芸術とデザイン | トライアド配色

色彩理論トライアド配色色彩理論:トライアド配色

Color Scheme - 2018 - Three Philosophers

トライアドは3色構成の配色です。色相を単純に6つに分割した場合、青、黄、赤からなる3色配列がもっとも強烈で、各色を結ぶ線が正三角形を形成します。トライアドは音楽用語では3和音を表し、例えば、ド・ミ・ソのCメジャーコードであったり、レ・ファ・ラのDマイナーコードであったりと、明瞭な響きと表情を持ちますが、配色における効果もそれと同様で、3色になることではじめて芸術性を帯びてくるような気がします。

色彩理論:カラーチャート

通常の正三角形型のトライアド配色です。色相環を6分割したとき、ひとつおきの色相範囲から色を選択します。コントラス感が強いとトリコロール配色と呼ばれることもあります。

色彩理論:カラーチャート

各色を結ぶ線が二等辺三角形を形成するスプリット・コンプリメンタリー配色 も有名です。これは補色の色を2つに分割して作成します。ダイアード配色の発展形とも考えることができます。

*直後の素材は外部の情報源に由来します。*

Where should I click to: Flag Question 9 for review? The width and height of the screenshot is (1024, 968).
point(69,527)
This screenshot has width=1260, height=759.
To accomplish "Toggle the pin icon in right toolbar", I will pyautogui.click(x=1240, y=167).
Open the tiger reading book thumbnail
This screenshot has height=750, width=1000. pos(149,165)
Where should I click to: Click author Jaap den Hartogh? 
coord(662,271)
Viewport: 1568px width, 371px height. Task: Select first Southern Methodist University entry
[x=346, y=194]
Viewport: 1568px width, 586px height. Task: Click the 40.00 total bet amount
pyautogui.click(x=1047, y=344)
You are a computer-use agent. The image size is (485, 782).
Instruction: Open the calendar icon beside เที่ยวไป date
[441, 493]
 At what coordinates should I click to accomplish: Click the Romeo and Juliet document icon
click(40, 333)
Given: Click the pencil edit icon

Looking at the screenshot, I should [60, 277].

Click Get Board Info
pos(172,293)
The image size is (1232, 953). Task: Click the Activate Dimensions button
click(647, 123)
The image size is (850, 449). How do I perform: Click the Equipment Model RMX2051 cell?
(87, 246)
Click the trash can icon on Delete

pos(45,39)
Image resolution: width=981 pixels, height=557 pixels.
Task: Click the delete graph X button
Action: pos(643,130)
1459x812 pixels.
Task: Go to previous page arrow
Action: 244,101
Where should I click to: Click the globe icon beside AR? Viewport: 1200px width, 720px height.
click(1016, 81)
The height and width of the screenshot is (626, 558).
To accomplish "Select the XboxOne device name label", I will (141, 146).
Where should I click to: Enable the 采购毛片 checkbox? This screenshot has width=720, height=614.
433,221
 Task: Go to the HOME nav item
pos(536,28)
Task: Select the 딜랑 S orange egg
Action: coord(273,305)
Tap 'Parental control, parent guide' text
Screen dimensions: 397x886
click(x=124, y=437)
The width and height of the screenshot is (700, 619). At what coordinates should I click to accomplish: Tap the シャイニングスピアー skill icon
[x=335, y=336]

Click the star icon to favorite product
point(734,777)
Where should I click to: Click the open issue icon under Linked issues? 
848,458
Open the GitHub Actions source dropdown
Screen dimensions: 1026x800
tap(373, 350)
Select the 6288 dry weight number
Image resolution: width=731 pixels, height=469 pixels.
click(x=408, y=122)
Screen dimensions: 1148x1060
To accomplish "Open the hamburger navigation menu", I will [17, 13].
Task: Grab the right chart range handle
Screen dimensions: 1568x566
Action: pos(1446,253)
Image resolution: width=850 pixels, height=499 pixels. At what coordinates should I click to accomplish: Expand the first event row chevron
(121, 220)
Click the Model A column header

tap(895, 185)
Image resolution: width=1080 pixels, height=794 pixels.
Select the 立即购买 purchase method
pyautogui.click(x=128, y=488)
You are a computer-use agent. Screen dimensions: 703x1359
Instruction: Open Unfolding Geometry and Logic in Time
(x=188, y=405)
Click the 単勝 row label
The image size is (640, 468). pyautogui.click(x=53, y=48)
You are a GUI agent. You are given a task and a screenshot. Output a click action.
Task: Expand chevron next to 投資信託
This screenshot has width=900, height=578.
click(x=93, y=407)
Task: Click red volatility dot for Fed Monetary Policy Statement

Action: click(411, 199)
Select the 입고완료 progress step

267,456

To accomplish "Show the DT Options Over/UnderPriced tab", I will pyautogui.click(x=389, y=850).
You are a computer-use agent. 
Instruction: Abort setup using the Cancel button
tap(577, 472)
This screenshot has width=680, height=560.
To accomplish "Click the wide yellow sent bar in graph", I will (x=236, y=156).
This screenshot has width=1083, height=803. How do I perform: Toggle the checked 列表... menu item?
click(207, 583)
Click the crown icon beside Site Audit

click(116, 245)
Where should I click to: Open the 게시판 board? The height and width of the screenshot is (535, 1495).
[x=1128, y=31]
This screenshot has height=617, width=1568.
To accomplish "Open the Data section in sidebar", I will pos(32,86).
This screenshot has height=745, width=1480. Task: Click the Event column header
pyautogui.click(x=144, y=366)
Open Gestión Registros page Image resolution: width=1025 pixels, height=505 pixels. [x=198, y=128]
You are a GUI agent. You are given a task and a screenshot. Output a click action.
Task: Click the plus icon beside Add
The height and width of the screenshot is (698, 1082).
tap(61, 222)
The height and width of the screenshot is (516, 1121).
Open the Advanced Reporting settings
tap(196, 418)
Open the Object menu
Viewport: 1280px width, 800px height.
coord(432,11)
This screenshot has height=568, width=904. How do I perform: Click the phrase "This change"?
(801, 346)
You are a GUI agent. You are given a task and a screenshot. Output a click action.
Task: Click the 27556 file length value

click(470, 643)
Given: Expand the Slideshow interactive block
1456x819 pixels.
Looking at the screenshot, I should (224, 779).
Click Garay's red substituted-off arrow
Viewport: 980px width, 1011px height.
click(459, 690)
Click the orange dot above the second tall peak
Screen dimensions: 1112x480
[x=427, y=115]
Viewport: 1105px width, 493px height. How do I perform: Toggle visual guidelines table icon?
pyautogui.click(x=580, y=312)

分割した2色両方を使わなければいけないということもなく、片方のみ使った2色構成でも問題ありません。もちろんその際はトライアド配色ではなくなります。

色彩理論:カラーチャート

スプリット・コンプリメンタリー(補色分割)配色に似ていますが、補色同士で色域的に使い色を混ぜ合わせるコンパウンド配色も有名です。4色以上になることもありますが、それはほかの配色も同様です。

名画の中のトライアド配色 ボッチョーニの作品の場合

マティスの絵画 少年のゲーム

States of Mind II Those Who stay - 1912 - Umberto Boccioni

イタリア未来派を代表するボッチョーニの作品。画面左の小さな赤、左半分の青、中央上部の黄色のコントラストが強烈です。2次色(緑、オレンジ、紫)であるグリーンの割合も高いですが、表情を持つ緑が、青や黄色(時代や文明)に翻弄されるという優位性の低さのようなものを示しているとも言えますし、赤青黄によるトライアドの機能で、画面が重たくなりすぎることを抑制する機能を果たしているともいえます。

名画の中のトライアド配色 キルヒナーの作品の場合

キルヒナー 駅と汽車の絵画

Koningstein Station - 1916 - Ernst Ludwig Kirchner

キルヒナーがドイツ美術界の巨匠の一人であることは疑いのない事実ですが、彼が生涯を通じて残した作品群から感じるのは、絶対的な計算に基づいた配色というよりも、どこか無造作に、子供のこころのまま塗りたくっているような純粋さです。
この作品では、(右上と左下の)赤と黄色のコントラストをうまく利用しながら全体のバランスを制御しています。ドイツ表現主義でありながら、ポップな印象があるところも、彼の作品が多くの人に親しまれた理由の一つでしょう。

名画の中のトライアド配色 モンドリアンの作品の場合

モンドリアンの絵画 コンポジション

Broadway Boogie Woogie -1942-43 - Piet Mondrian

モンドリアンの最晩年の作品。赤、青、黄色のトライアド配色です。よく見るとグレーも混ざっていますがリズミカルで素晴らしいコンポジションです。モンドリアンには色の無い作品もあります。色をどこに配置するかということも大切であり、モンドリアンはその点でも優秀だったと言えますね。「最後の勝利に向かって」とは彼の言葉ですが、世を去る間際にこのようなポジティブな輝き、表現家として憧れるところです。

まとめ

トライアド配色は、とにかく印象が強く画面が引き締まります。ただ、モンドリアンの作品のように、デザインや芸術作品には構成力も必要ですので、単純に3色使えば良いというわけではなく、しっかりと構成力を身につけ、モンドリアンのようなコンセプト色の強い作品を除いては、緑などの2次色の使い方も向上させる必要があります。